As my birthday approaches, I find myself caught in a whirlwind of reflections on the past year. It’s like looking in the mirror and seeing the young woman ‘Little Hope’ always dreamed of becoming, and it’s both surreal and empowering. I’ve unfolded in ways I never thought possible, embracing a life beyond my comfort zone.
Gone are the days when the mere thought of camping or backpacking would send shivers down my spine. Past-me was the queen of creature comforts, firmly tethered to the safety of her warm bed and the security of a full skincare routine accompanied by running water. But here I am, a changed soul, now reveling in the great outdoors, unafraid to get a little dirt under my nails (or go for a pee in the woods).
The most significant transformation, however, lies in my newfound voice. I’ve shed the layers of fear and hesitation, learning to speak my mind with a courage that ‘Little Hope’ would undoubtedly applaud. In the adult world post-college, my passion for curatorial work still burns brightly, guiding me through uncharted territories.
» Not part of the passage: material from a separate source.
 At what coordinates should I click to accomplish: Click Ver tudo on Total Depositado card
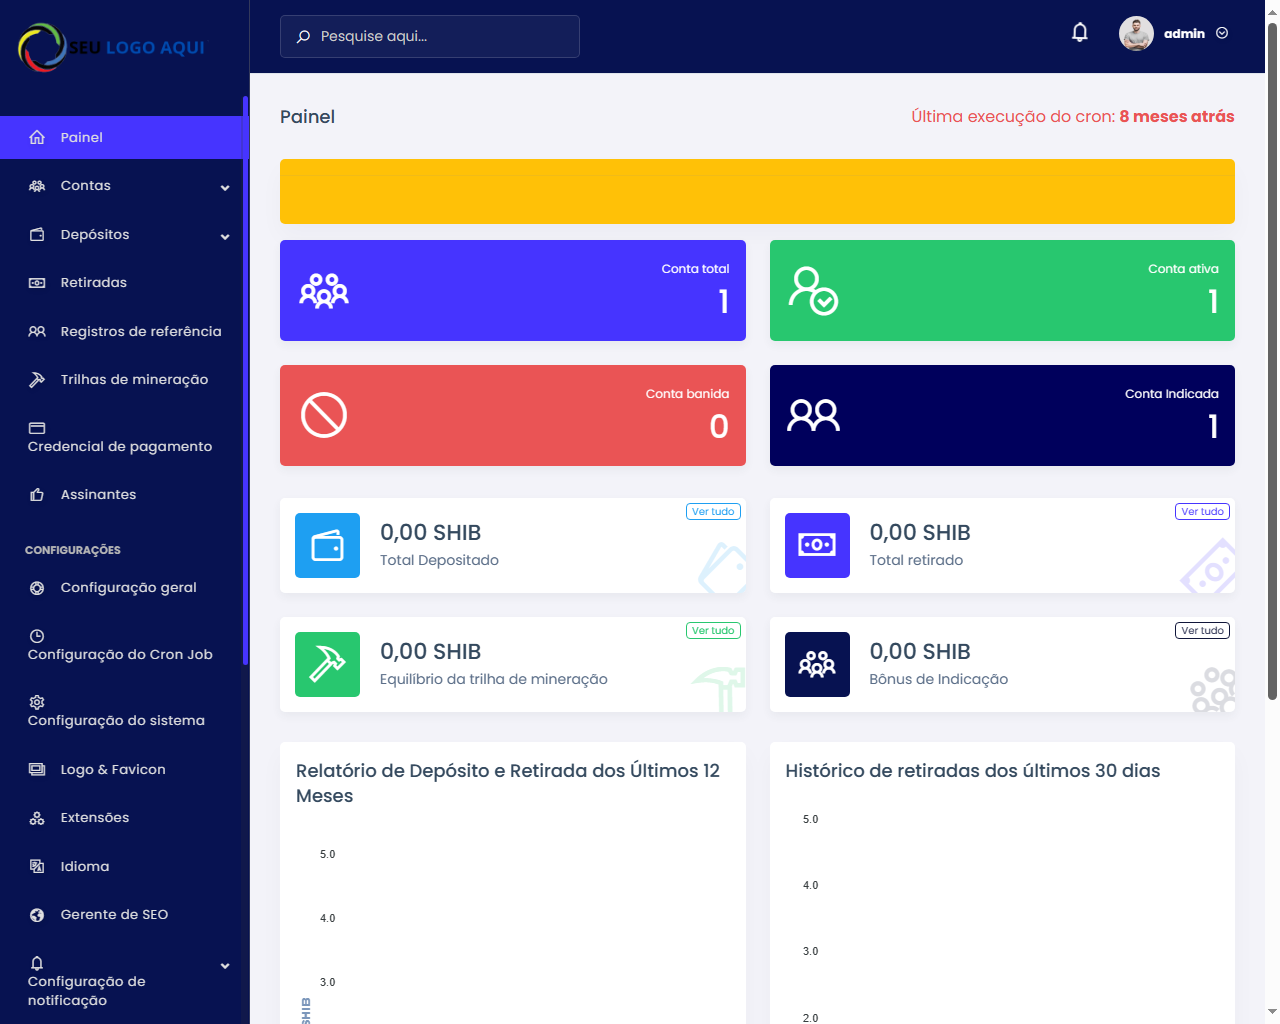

But every journey has its roots in reflection, and mine began with a conscious decision to break free from the shackles of comparison that social media often imposes. Nearly a year ago, I bid farewell to Instagram, a pivotal moment that now stands as one of the best decisions I’ve ever made. It didn’t magically solve all my problems, and yes, I still find myself scrolling online for longer than I should. But it’s different; it’s no longer a self-destructive exercise in measuring my worth against others.
This past year, I ascended both metaphorical and literal hills, the latter being the rolling landscapes of Monroe County in Indiana. Graduating from college forced me to leave behind a beloved apartment but also allowed me to shed toxic relationships and spaces. The hills of Monroe County became my sanctuary, a place where I could release pent-up frustrations and revel in the beauty of the outdoors with my partner, the catalyst for my newfound love of nature.
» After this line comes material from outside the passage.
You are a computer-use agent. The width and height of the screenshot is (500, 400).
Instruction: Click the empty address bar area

Living with a roommate, who unknowingly contributed to my discomfort, became a turning point. In hindsight, better communication could have eased the tension, but at the time, I lacked the skills to navigate such discussions without defensiveness. This chapter led me to therapy, a transformative step that became necessary to break the cycle of troubled female friendships I’d carried since the 4th grade.
From stolen lunches to egocentric lunchtime conversations, I developed defense mechanisms to protect myself from the pain of bad friendships. I labeled myself as the odd one, consciously pushing against the grain to avoid getting hurt again. The culmination of these experiences was a mountain I had to climb—a journey marked by big emotions and self-discovery.
Now, on the brink of turning 23, I’m surrounded by incredible people who have become part of my story. Instead of pushing new friends away, I’ve learned to lower my guard, allowing authenticity to shine. Amidst the challenges of adulting, one silver lining is the ability to curate the cast of characters in my life, choosing those who contribute positively to my story. To me, the title of Curator now extends beyond that of my dream job at an art museum. As I blow out the candles on my birthday cake, I can’t help but marvel at the mountainous journey that brought me here and look forward to the adventures that lie ahead.